The Worm That Never Dies — Mark 9:48 by Dr. John Roller FDTL Iss 44
Dr. John Roller sends out regular emails answering questions on matters related to the Bible from a Conditional Immortality perspective. More information about Dr. John Roller, including more free Conditional Immortality resources can be found on his website .
What follows are Dr. Rollers remarks – Editor.
Question of the Month
Q: What is meant by the biblical expression “the worm dieth not”?

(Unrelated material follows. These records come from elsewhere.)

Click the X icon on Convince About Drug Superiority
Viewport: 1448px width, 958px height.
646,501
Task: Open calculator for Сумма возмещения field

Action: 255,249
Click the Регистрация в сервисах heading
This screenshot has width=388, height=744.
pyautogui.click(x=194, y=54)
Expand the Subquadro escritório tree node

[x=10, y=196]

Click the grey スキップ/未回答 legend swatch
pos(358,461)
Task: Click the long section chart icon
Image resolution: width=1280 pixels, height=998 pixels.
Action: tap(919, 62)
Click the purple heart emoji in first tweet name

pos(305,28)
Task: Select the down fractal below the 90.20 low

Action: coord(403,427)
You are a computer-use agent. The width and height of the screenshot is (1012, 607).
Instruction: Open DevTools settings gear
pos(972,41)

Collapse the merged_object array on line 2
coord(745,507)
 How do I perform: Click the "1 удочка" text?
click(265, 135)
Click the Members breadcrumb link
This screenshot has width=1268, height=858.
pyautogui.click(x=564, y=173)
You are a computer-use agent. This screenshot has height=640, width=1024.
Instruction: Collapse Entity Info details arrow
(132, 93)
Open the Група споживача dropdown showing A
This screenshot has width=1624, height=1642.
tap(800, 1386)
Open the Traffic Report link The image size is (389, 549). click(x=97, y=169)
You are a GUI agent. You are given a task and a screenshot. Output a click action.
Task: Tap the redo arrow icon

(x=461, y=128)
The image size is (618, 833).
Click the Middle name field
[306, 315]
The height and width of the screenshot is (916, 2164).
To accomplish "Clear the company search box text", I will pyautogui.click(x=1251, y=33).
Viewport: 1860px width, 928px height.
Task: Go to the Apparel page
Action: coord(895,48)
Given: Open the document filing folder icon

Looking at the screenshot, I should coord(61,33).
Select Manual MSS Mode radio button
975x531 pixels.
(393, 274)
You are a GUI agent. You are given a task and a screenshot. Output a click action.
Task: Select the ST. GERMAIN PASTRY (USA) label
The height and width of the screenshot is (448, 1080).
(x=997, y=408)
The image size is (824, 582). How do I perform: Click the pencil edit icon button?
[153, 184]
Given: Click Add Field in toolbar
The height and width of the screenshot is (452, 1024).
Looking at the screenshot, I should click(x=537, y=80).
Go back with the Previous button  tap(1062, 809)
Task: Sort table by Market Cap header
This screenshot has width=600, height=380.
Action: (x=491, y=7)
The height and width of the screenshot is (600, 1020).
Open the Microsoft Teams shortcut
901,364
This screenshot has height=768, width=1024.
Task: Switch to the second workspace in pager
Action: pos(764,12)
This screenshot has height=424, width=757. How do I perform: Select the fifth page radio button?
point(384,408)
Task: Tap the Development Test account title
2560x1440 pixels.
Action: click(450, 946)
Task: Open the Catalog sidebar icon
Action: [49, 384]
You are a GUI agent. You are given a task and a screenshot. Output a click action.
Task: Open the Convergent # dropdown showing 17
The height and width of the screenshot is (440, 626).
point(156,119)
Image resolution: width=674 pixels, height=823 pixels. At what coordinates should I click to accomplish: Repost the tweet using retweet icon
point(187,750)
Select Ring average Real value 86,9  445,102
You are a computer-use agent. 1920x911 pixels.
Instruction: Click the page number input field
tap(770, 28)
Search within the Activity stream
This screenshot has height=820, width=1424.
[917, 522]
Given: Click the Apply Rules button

A: In Mark 9:48, Jesus quotes Isaiah 66:24, a passage in which Isaiah presents the LORD (see Isaiah 66:23) as predicting something that will take place on the “new earth” (see Isaiah 66:22). He says that “they [referring to the ‘all flesh’ mentioned in Isaiah 66:23] shall go forth, and look upon the CARCASES [not ‘immortal souls’] of the men that have transgressed against me: for their WORM [the maggot that feeds on those ‘carcases’] shall not die, neither shall their fire [the fire that burns up those ‘carcases’] be quenched: and they [the people that have transgressed against God] shall be an abhorring unto all flesh.” This “picture” is that of a city dump, where maggots feed on dead bodies and fire burns up trash: it is not a picture of a torture chamber where demons with pitchforks prod living human beings into fires that burn them alive but never actually harm them (because, if they did, they would eventually destroy them altogether). I can’t imagine that Jesus, in quoting the passage, meant to teach anything other than what the passage itself taught: so Mark 9:48 must mean the same thing that Isaiah 66:24 means. The idea of the “never-dying worm” is a symbol for the fact that as long as there is a dead body to be chewed on, there will always be a worm to do the chewing – not that any individual worm is immortal! Anyway, the human being in this picture is most definitely DEAD, not alive. “Carcases” don’t suffer pain, and they aren’t aware that worms are eating them; and, after they have been in fires for a while, they burn up, and they don’t exist anymore. I see NO justification for “natural immortality” in either of these verses, and I can’t imagine how anyone who reads Hebrew and Greek could.